• QUESTIONS ON THE MATERIAL:
A) Answer the following from the sausage-making instructions:
(i) What is fed into the hopper to push out the remaining sausage grind?
(ii) About how long is each link in the standard method of portioning?
(iii) What is used to prick small air bubbles in the casing?
B) Reproduce the passage of the sausage-making instructions between "Step 15: Emptying" and "remaining sausage grind.", inclusive, without alteration.

• EXTRACTED TEXT:
____________
Do you like it? Would you add more flavors? Is it good enough that you could eat another 5lb of sausage? Now is the time to make any small changes to your flavor profile.
Step 12: Prepare Casing
By now the casings have had plenty of time to hydrate. Dump the water from the bowl and rinse the casings, then clean the insides by running a gentle stream of water through each casing to ensure they are clean.
Feed the end opening of a casing over the narrow end of the stuffing horn, gently pushing the casing up the horn. Continue adding casings to the horn until it can't hold any more.
Tie a knot in the end of the last casing after it's been fed onto the stuffing horn, this knot will close the casing and be the beginning of your first sausage.
Step 13: Stuffing
Turn on the mixer and begin pushing the grind through the hopper, the pork mix will be extruded out the end of the horn and start filling the end of the casing.
Holding the casings on the horn slowly release the casings off the horn as the sausages are stuffed, ensuring that the casings are completely stuffed with the grind before allowing more casing to slide off the horn. You want maximum stuffing along the entire casing.
As you stuff the sausage you may notice small air bubbles enter into the casing, this is caused by air in the stuffing horn being pushed through with the mix. If you're getting lots of air while stuffing try pricking the casing and allow the air to escape.
Step 14: Prick Air Bubbles
You may also have small air bubbles trapped along the casing. You want no air inside your casings, so prick small bubbles with the point of a knife and allow the air to escape. Make the pricks in the casing very small, as we want to have the casings intact to hold all the juices when cooking.
Step 15: Emptying the Hopper/Auger
After stuffing there's still going to be some of the mix inside the hopper and auger. This represents at least 2 sausages worth and can easily be saved by feeding any bread into the hopper to push out the remaining sausage grind.
Stop adding bread when you can see bread being stuffed into the casings.
Step 16: Tie and Coil
Once you run out of casing or sausage grind you're done!
Remove any casting still on the stuffing horn and tie the loose end of the casing to finish the sausage coil.
Step 17: Make Links
If you have a grill large enough you can leave the sausage as one long coil, cook it up and then serve it family-style. However, making the sausage into links is a great way to portion it out.
The standard method of portioning links is to take about 4 inches from the end of the sausage and twist a few turns to create a link, then go another 4 inches and twist a few turns in the opposing direction to create the next link. Alternating twists prevents the links from becoming unraveled. If you're feeling extra fancy, every 3 links the sausages can be folded together and twisted to create a tidy segment, creating a bunched string of sausages that take up less room.
____________
• DATASET CONTENT:
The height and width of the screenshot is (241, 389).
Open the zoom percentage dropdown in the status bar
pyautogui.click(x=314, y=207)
____________
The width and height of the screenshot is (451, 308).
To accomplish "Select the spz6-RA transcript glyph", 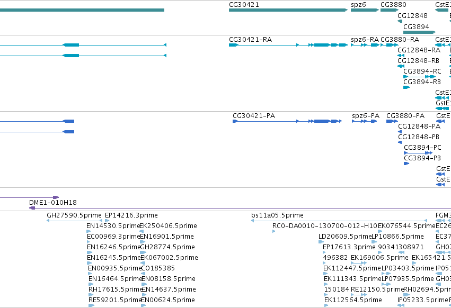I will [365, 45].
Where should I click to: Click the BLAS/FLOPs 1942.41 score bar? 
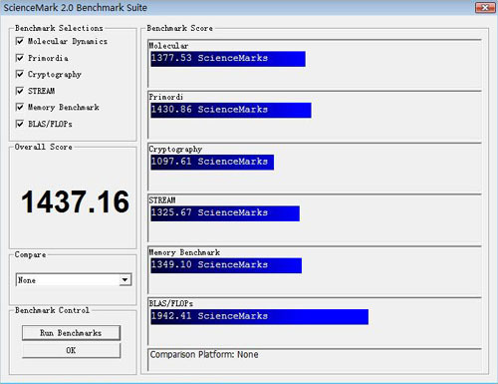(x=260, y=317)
____________
• ANSWERS GIVEN:
A)
(i) Bread.
(ii) About 4 inches.
(iii) The point of a knife.

B)
Step 15: Emptying the Hopper/Auger
After stuffing there's still going to be some of the mix inside the hopper and auger. This represents at least 2 sausages worth and can easily be saved by feeding any bread into the hopper to push out the remaining sausage grind.